A 2007 report found that San Diego Unified schools segregated its students in special education and needed to embrace inclusion. Since then, the district has worked to incorporate children with special needs into mainstream classrooms. While the effort has broad support, some disagree about how to best transition to more inclusion. Some parents and educators fear that if done too quickly or without the proper resources, inclusion will be difficult for students with disabilities.
Some students at San Diego's Hardy Elementary School attended a ceremony where they were honored for being reclassified from English language learners to achieving English fluency. Slightly more than 10% of San Diego County's 37,147 English language learners -- about 80% of whom speak Spanish, Vietnamese, Somali or Filipino-Tagalog at home -- achieved reclassification this year. "Our message is not, 'Yeah, English is the best language in the world.' Our message is, 'Yeah, you know two languages, you rock,'" the school's principal said.
Terry Grier started Monday as San Diego's new superintendent and has already identified $80 million in school spending cuts as the district seeks to make ends meet amid a state budget crunch. He spoke Monday with students and educators to prepare them for the tough times ahead: "We can't, because we are losing money, go backwards academically in the district," he said.

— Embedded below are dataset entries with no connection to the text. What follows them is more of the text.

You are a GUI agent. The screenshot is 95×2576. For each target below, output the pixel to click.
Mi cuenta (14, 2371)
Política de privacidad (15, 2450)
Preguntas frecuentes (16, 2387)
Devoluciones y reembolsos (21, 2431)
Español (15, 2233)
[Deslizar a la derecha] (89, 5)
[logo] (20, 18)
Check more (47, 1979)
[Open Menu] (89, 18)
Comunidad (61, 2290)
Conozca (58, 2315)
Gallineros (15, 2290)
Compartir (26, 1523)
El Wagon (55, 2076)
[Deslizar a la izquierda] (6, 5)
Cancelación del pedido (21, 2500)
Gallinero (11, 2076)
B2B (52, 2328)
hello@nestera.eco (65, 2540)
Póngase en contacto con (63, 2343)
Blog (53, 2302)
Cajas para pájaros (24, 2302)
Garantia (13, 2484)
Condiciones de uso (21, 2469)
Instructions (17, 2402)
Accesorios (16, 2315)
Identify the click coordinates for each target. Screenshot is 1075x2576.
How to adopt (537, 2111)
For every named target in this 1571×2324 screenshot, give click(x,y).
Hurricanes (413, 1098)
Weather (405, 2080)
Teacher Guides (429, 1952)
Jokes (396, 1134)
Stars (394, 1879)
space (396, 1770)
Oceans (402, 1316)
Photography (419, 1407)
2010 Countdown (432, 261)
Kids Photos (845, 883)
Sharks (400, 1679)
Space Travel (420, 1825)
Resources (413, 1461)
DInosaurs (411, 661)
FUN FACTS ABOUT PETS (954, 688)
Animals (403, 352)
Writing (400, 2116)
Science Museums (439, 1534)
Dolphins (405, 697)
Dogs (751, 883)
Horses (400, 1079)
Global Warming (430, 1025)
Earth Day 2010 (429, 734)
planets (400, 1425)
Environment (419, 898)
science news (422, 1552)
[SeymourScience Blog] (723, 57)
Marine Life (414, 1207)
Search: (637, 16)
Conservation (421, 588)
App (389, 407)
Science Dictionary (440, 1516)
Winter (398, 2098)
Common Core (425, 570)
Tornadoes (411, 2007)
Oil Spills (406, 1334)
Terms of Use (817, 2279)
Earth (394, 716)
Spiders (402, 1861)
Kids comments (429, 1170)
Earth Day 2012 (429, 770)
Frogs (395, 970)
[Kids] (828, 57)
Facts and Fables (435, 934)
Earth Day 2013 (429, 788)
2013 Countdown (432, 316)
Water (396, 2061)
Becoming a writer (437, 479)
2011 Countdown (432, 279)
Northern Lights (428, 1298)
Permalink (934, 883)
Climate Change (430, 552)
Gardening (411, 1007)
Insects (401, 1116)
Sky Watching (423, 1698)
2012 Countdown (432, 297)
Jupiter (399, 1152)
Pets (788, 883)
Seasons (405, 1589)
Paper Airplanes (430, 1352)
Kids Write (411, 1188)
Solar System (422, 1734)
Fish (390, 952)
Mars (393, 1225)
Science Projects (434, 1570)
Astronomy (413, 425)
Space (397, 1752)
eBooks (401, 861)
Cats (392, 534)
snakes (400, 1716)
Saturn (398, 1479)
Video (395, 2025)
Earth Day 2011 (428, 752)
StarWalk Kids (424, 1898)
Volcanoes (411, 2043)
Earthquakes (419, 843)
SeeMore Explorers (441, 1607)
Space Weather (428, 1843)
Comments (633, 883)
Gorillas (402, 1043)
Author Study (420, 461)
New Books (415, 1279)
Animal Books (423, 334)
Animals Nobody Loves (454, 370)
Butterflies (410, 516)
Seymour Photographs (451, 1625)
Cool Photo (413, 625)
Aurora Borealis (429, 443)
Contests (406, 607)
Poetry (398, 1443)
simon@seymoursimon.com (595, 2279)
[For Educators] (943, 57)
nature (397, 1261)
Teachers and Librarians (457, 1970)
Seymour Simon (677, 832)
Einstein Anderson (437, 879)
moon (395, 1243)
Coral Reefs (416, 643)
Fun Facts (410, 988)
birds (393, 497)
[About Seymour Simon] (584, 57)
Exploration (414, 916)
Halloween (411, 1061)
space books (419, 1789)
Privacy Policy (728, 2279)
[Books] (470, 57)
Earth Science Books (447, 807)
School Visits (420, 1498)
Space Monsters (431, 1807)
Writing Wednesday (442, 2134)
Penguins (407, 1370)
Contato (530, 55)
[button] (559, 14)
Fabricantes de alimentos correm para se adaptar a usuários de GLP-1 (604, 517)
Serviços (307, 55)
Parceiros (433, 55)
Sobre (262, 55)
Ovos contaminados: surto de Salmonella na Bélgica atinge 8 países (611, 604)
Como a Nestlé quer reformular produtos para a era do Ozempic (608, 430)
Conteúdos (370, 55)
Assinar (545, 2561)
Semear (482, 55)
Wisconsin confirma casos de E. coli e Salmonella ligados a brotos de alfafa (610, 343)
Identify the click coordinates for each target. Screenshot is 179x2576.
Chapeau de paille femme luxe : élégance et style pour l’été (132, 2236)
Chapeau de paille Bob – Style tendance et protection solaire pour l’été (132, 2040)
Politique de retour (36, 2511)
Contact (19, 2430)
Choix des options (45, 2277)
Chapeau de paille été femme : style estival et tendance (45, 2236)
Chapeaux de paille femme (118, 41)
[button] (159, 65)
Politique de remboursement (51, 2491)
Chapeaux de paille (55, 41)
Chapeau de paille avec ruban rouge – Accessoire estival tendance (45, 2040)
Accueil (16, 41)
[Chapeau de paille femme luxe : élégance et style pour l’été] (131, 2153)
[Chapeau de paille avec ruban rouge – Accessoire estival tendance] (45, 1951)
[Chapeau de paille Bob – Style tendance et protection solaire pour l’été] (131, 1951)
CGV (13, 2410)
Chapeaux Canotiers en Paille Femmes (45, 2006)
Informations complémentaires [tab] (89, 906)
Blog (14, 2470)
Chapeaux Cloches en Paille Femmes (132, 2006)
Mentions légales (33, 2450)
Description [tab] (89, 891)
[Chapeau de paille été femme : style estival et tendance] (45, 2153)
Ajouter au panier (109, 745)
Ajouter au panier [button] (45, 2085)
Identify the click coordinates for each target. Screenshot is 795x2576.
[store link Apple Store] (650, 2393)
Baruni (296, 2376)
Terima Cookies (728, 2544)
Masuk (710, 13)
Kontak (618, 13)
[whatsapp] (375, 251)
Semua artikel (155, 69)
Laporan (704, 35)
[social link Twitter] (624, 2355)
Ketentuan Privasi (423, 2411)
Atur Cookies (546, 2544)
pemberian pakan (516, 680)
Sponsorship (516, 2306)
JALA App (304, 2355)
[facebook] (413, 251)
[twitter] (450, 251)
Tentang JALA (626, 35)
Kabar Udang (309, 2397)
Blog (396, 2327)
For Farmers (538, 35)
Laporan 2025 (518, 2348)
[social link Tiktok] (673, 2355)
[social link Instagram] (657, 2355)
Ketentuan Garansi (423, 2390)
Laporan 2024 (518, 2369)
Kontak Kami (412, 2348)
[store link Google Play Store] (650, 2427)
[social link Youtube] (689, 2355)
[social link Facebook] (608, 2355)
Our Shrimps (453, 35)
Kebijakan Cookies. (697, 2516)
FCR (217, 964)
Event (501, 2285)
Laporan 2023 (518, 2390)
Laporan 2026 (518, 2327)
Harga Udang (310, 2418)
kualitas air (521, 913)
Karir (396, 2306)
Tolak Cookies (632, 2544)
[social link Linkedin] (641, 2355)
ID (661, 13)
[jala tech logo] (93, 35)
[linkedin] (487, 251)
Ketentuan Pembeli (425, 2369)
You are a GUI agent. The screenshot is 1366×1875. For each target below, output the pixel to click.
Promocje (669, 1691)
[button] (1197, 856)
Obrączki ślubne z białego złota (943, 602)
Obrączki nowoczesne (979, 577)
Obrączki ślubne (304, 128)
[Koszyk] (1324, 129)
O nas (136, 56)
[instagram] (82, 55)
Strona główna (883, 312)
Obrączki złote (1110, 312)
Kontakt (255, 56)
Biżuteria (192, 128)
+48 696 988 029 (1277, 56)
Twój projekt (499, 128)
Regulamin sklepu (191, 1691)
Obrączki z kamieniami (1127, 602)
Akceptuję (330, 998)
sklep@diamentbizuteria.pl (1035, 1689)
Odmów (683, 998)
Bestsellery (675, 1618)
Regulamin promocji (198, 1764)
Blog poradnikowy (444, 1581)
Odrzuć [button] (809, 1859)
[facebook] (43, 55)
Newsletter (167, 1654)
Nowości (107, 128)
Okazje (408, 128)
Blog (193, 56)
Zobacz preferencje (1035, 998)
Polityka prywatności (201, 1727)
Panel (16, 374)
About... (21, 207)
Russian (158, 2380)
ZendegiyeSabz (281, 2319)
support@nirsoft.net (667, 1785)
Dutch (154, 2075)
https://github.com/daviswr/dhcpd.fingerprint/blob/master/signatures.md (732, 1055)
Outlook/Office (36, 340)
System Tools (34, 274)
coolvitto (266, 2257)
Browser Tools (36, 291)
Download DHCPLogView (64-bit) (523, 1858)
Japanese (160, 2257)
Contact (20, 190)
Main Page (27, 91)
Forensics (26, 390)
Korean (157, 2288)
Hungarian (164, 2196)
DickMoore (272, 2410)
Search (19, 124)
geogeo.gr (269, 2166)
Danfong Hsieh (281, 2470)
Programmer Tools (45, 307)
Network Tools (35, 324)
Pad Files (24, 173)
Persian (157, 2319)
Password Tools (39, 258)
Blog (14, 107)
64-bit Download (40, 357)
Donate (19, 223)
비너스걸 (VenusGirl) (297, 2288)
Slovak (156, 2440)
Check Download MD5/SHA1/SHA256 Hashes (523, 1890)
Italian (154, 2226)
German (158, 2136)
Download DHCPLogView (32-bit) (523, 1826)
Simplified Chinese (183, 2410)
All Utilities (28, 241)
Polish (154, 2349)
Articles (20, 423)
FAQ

California districts are grappling with Gov. Arnold Schwarzenegger's proposed $4.4 billion in 2008-2009 statewide education cuts, and are either considering or enacting measures that include layoffs, school closures and replacing principals with program managers.
Some innovative charter schools are harnessing technology to boost student engagement and address the needs of nontraditional learners. In its three years of existence, San Diego's High Tech High has consistently scored among the top 10% of California high schools in state ratings and has seen all of its graduates continue on to college.